La croissance de l'économie canadienne sera sans doute moins élevée que l'américaine, cette année et l'an prochain, en raison d'une demande refoulée beaucoup moins grande des consommateurs.

C'est ce qui explique en bonne partie pourquoi, Desjardins, comme d'autres institutions, prévoit un gain du produit intérieur brut (PIB) réel plus faible de ce côté-ci de la frontière: 2,3% comparativement à 2,7% chez l'Oncle Sam. Son chiffre américain est quand même moins élevé que bien d'autres institutions, en raison du chômage persistant qui mine la confiance des ménages, malgré une ponction fiscale à nouveau allégée.

Même s'il est difficile de mesurer le degré de refoulement de la demande, l'équipe d'économistes de Scotia Capitaux a tenté l'exercice.
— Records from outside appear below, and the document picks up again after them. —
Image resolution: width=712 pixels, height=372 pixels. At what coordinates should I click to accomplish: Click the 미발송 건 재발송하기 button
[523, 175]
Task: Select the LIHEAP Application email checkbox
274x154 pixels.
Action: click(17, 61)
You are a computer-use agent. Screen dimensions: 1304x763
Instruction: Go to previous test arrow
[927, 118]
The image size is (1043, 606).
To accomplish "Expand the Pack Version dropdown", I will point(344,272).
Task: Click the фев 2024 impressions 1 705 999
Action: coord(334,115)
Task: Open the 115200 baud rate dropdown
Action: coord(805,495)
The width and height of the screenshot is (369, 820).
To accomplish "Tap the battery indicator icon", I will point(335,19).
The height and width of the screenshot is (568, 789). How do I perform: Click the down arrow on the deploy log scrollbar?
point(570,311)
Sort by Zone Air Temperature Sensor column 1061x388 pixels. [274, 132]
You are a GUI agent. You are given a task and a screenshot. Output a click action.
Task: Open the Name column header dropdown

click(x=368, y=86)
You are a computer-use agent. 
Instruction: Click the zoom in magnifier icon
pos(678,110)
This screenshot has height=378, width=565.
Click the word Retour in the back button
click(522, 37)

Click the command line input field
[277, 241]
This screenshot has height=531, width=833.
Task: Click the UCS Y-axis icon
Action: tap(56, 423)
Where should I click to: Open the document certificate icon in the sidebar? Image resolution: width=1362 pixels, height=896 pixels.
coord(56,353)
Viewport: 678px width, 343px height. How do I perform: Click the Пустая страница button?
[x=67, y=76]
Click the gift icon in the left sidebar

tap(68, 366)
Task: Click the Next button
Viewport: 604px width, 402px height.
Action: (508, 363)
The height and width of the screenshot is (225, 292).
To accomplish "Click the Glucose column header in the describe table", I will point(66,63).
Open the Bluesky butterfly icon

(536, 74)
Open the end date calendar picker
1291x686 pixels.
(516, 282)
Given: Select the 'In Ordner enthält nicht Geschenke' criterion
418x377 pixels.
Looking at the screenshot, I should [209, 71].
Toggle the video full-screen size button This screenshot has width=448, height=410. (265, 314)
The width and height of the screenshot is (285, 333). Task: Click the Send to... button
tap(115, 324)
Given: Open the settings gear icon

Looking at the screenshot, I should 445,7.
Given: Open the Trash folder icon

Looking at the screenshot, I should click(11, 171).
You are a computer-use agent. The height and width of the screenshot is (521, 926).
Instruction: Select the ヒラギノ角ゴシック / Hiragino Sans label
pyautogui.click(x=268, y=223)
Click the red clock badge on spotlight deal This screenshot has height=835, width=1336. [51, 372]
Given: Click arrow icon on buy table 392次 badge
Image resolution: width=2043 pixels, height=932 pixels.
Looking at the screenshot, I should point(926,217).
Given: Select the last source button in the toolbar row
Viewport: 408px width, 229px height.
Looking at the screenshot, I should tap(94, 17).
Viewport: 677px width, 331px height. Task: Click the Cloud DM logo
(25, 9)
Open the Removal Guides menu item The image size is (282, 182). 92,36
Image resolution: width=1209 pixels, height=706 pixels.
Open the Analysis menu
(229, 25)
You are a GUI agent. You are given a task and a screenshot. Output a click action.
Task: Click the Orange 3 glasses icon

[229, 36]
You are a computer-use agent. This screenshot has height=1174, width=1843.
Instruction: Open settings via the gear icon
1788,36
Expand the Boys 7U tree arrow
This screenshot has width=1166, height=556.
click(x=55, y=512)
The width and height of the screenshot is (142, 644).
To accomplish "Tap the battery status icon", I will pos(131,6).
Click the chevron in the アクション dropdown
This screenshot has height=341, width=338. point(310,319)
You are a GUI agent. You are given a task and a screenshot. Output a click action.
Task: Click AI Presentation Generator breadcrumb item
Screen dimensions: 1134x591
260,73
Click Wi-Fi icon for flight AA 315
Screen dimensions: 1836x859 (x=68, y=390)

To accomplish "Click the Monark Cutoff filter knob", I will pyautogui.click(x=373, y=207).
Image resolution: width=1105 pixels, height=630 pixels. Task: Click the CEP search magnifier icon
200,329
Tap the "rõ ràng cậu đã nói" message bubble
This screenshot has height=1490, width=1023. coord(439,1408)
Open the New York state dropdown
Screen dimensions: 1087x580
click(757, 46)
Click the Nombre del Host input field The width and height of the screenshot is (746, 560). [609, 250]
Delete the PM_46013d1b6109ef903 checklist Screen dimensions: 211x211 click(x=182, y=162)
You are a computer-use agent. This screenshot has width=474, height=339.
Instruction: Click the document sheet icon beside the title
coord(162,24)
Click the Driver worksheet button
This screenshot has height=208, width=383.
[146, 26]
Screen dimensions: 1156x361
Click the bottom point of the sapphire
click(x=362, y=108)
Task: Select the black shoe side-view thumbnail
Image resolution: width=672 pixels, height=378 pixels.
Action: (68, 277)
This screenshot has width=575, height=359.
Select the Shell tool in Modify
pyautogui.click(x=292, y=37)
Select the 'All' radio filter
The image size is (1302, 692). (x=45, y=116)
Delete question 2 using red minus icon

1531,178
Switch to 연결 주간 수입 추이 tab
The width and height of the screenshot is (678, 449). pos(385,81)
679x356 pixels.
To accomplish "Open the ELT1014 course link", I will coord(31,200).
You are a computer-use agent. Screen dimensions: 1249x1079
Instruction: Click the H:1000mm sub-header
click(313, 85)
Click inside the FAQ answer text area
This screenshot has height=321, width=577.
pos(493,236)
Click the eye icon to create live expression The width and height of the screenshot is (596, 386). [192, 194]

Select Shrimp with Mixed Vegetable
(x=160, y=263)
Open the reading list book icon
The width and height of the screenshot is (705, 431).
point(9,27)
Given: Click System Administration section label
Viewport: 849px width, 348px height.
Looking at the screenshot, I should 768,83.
Elle s'est appuyée sur la tendance à long terme des dépenses de consommation et a mesuré l'écart entre cette tendance et le niveau de consommation réelle au troisième trimestre de 2010, le dernier dont toutes les données sont disponibles.

Conclusion générale: il n'existe à peu près aucune demande refoulée au Canada où les consommateurs ont rétabli leurs dépenses selon leur tendance à long terme. Vendredi, on a même appris que le volume des ventes des détaillants avait atteint un nouveau sommet en novembre.

En fait, comme l'économie canadienne est la seule du G7 à être entrée en expansion, la croissance des dépenses de consommation y sera sans doute plus faible dans un avenir immédiat, même si la confiance reste bonne, comme le montrera sans doute encore aujourd'hui l'Indice du Conference Board.

L'équipe de Scotia a aussi examiné les dépenses de consommation en les fractionnant en plusieurs catégories: biens durables de prix (comme les voitures et les électroménagers), biens semi durables (vêtements, chaussures), biens non durables (aliments, journaux) et services.

Elle constate que la consommation des deux premières catégories a presque joint sa tendance à long terme, alors qu'il existe une demande déjà légèrement excessive pour les deux dernières.

Voitures et électronique

En faisant un découpage régional, elle remarque que c'est seulement en Alberta où les dépenses de consommation ont encore du rattrapage à réaliser.

En examinant de plus près l'évolution des ventes des détaillants, les auteurs en arrivent à la conclusion que les concessionnaires de voitures pourront voir leurs ventes augmenter davantage que celles des autres détaillants, hormis peut-être les magasins d'électronique qui ont beaucoup de nouveautés alléchantes à offrir. «Le taux annuel de remplacement du parc de véhicules est tombé à seulement 6% depuis deux ans, alors que sa moyenne de la dernière décennie est de 7%», note Carlos Gomes. Il évalue à quelque 200 000 véhicules la demande refoulée, ce qui est bien peu sur un parc de 20 millions d'unités.

L'âge moyen d'un véhicule est passé de 8,5 à 8,6 ans au Canada depuis deux ans.

C'est encore beaucoup moins que l'âge moyen du parc américain qui est passé au-dessus des 10 ans depuis la récession.

Du côté du marché immobilier, les mises en chantier n'ont pas cessé de dépasser la formation de ménages durant les années 2000, alors que c'était l'inverse durant la décennie précédente, marquée par un appauvrissement relatif des Canadiens.

La demande future devrait être davantage en ligne avec les nouveaux ménages, soit environ 175 000 par année, à laquelle il faut ajouter un niveau de remplacement d'habitations vétustes estimé à quelque 10 000 unités. Cela correspond grosso modo au rythme des mises en chantier observé depuis l'été.

On assistera peut-être à un léger gonflement jusqu'à la mi-mars, quand entreront en vigueur les nouvelles restrictions fédérales sur les garanties hypothécaires et la période d'amortissement maximale d'un prêt.

Du côté américain, la récession a fait plus mal, au point d'avoir changé la propension du consommateur qui empruntait pour acheter. Il cherchera dorénavant à ne plus faire de dettes, voire à en diminuer le poids dans son bilan. Les dépenses de consommation devraient rester en deçà de leur tendance à long terme.

Il en va de même des institutions financières, moins enclines à prêter qu'avant la récession.

Conséquence de tout cela, la part des dépenses de consommation qui n'avait cessé de croître au cours des dernières décennies va battre en retraite. En 25 ans, elle était passée de 65 à 71%, de 1985 à 2010.